Nevertheless, it would be a mistake to overlook the effects of temperament and constitution. In human medicine the importance of hereditary predisposition and of the special diathesis is undeniable (uric or gouty diathesis). In veterinary medicine the same thing applies, for, apart from rich feeding, it is not uncommon to meet with cases of gravel in animals living under the most diverse conditions, although the issue of the same parents.

Certain infections of the urinary passages, though trifling at first, or at least of slow development, are also capable of causing mineral deposits in the urinary passages, a fact which Moussu considers to be proved by his success in experimentally reproducing given forms of pyelo-nephritis.

Symptoms. The symptoms are often overlooked, as long as the calculus deposits affect only the kidneys, their increase in that part not giving rise to alarming symptoms. It is certain that the eventual passage of the calculus through the ureter towards the bladder causes nephritic colic, but this form of colic is little understood, and has never been well described. Writers have simply mentioned cases of colic accompanied by great tenderness in the lumbar region, temporary suspension of the secretion of urine, and more or less marked dysuria.

Nothing resembling the extremely grave symptoms of nephritic colic in mankind has been described, though probably there is little difference in the complaint as it affects the bovine species.

When the sediment or the calculus reaches the bladder there is a tendency for it to be passed during micturition. The signs then become more strongly marked, because they point to obstruction of the urethra. If the deposit is simply of the nature of sediment, there is merely a little difficulty in urination, accompanied by some moderate amount of pain, and sediment is afterwards found within the sheath or adhering to the groups of hair at its extremity.

If, however, the deposit is in the form of small calculi, these are pushed towards the neck of the bladder and the urethra, which then appears to be obstructed.
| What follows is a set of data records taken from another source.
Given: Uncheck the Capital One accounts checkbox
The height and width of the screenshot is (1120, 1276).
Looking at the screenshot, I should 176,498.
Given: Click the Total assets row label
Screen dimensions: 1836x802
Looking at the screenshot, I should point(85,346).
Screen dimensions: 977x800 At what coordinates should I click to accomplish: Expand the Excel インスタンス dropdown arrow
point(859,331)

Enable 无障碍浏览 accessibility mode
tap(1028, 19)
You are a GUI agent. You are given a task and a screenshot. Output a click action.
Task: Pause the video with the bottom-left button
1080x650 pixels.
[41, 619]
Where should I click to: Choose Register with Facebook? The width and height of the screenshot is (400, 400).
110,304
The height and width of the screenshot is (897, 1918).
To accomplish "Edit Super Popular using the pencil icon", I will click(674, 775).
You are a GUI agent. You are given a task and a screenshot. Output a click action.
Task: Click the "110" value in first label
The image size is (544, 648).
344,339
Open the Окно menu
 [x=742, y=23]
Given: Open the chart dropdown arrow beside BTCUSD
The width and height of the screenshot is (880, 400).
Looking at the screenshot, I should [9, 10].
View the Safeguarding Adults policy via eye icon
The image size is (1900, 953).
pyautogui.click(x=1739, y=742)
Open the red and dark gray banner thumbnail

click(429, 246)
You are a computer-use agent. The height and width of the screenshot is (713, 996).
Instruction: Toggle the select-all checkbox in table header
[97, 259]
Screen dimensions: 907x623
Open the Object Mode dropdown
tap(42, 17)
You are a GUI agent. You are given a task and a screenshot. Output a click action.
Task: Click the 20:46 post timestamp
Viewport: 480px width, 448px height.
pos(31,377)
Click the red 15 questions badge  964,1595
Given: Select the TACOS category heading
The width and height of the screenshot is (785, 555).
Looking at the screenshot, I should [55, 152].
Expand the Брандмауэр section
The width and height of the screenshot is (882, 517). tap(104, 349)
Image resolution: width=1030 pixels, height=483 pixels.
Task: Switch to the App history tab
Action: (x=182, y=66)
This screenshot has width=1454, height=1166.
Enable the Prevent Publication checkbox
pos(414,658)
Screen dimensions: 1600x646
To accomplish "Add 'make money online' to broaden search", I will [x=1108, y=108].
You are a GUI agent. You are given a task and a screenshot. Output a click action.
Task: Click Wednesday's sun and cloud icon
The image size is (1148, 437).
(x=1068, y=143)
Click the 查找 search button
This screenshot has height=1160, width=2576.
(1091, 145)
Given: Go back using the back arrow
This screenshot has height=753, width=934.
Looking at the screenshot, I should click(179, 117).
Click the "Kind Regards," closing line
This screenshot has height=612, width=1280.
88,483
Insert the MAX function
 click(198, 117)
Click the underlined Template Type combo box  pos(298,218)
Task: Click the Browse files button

The obstruction may occur at the origin, at the ischial curve, or at the S-shaped curve of the penis (Fig. 226). Henceforth strongly marked and unmistakable symptoms rapidly develop. Vesical colic appears, owing to retention of urine, and rapidly acquires extreme intensity, though it instantly ceases with rupture of the bladder in cases where no treatment is attempted. This form of vesical colic is accompanied by continual but unsuccessful efforts to urinate and by spasmodic contractions of the accelerator urinæ.

Appetite and rumination cease, and the animal shows extreme anxiety. Palpation along the course of the penis reveals unusual tenderness, and the calculus can sometimes be felt near the S curve, though more frequently in the ischial arch. The litter is not soiled with urine.

Cautious rectal examination proves the bladder to be extremely distended, or, in the case of rupture having occurred, entirely collapsed. In the latter case the spasmodic contraction of the accelerator urinæ completely ceases soon after rupture, and the animal appears to be recovering. This deceptive calm is due to the disappearance of the vesical colic, but the animal’s condition is still graver in consequence, and it must of necessity die. Rupture of the bladder is followed by inundation of the peritoneal cavity with urine, which is partly reabsorbed by the peritoneum, producing a kind of urinary intoxication, so that despite the elimination of certain volatile principles through the lungs (the breath has an odour suggestive of urine), the animal very soon dies.

In many cases, also, the urine is not aseptic, and after rupture of the bladder acute peritonitis supervenes and carries off the patient in from six to ten days.